Seu objetivo:
Segundo o trecho sobre a origem dos nomes Ártico e Antártica, de que palavra grega vem o nome Ártico e o que ela significa?

Pois, meu jovem caxiense, sou obrigado a concordar contigo em gênero, número e caso, pelos motivos que vou apresentar.

O nome Ártico (outrora Árctico) vem do Grego arktos, "urso", não por causa do urso polar, mas sim por causa da Grande Ursa, a constelação do Norte, assim denominada pelos astrônomos antigos por causa do mito grego da ninfa Calisto: seduzida por Zeus, o rei dos deuses, a pobre ninfa foi punida por Artêmis, a deusa da caça, que a transformou numa ursa; anos mais tarde, numa caçada, o filho de Calisto, que desconhecia o destino da mãe, preparava-se para abater o animal, quando Zeus, inconformado com a injustiça, transformou os dois nas constelações das Ursas, sempre visíveis no Hemisfério Norte, em direção ao Pólo.

Nada mais natural, portanto, que o continente gelado do Sul, a Antártica, fosse convenientemente batizada como "oposta ao Ártico" (anti+arkticos). Nos mapas-múndi do século dos Descobrimentos, figurava um "continente Austral", que se estenderia da Austrália (que só era conhecida em parte) até a Terra do Fogo, sem interrupção. Muitos navegadores dos séculos 16 e 17 chegaram bem perto, ao passar do Pacífico ao Atlântico, mas, ao que parece, o primeiro a atravessar o Círculo Antártico foi James Cook, na sua viagem de 1772-1775, comandando o Resolution e o Adventure (nomes perfeitos para um navio se tornar lendário...) .

A variante Antártida (com D), usada principalmente pelos países de língua espanhola (a Argentina, o Chile, a própria Espanha) pode ter vindo da associação equivocada com o continente perdido da Atlântida. Parece uma boa hipótese. Primeiro, porque, desconsiderando a etimologia do nome (que está, como vimos, associado ao Ártico), pode-se construir uma simples proporcional, em que o adjetivo atlântico está para o substantivo Atlântida assim como o adjetivo antártico estaria para Antártida. Depois, porque ambas, Atlântida e Antártica, designaram no imaginário do Ocidente, por centenas de anos, terras misteriosas, ignotas, onde tudo poderia acontecer. Antes que os noruegueses de Amundsen e os ingleses de Scott, na virada deste século, desbravassem o Continente Branco, a literatura se aproveitou deste último rincão desconhecido de nosso planeta para imaginar paisagens fantásticas. Basta lembrar ao leitor o mundo tropical, misterioso e aterrorizante, que Poe situa nas imediações do Pólo Sul em seu inigualável As aventuras de Arthur Gordon Pym, que mereceu a continuação de pelo menos dois famosos escritores, Júlio Verne (A esfinge dos gelos) e H. P. Lovecraft (As montanhas da loucura).

Material fornecido:

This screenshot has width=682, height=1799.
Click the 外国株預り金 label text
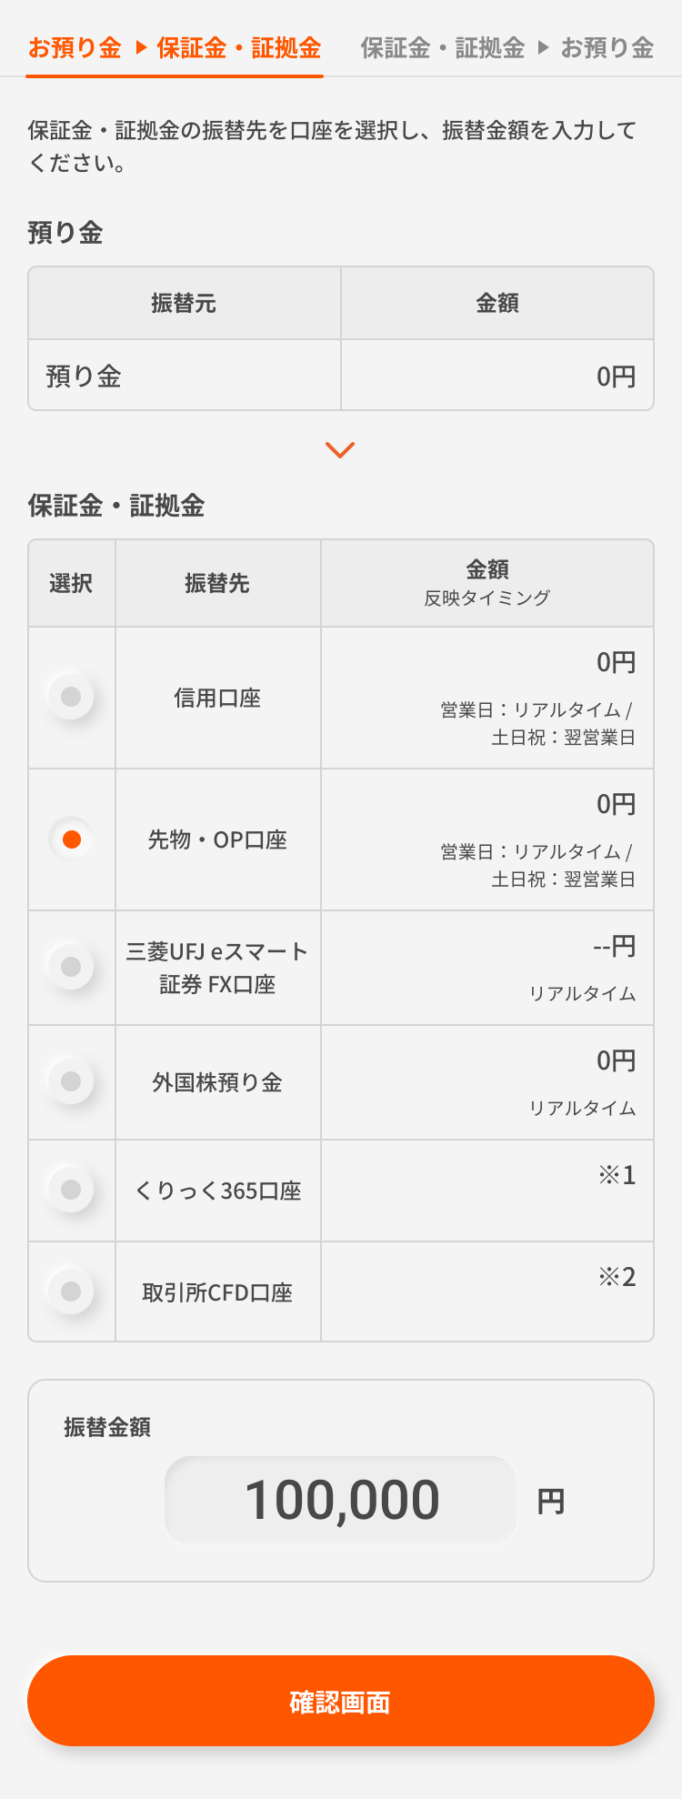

Resultado do exercício:
Vem da palavra grega arktos, que significa "urso".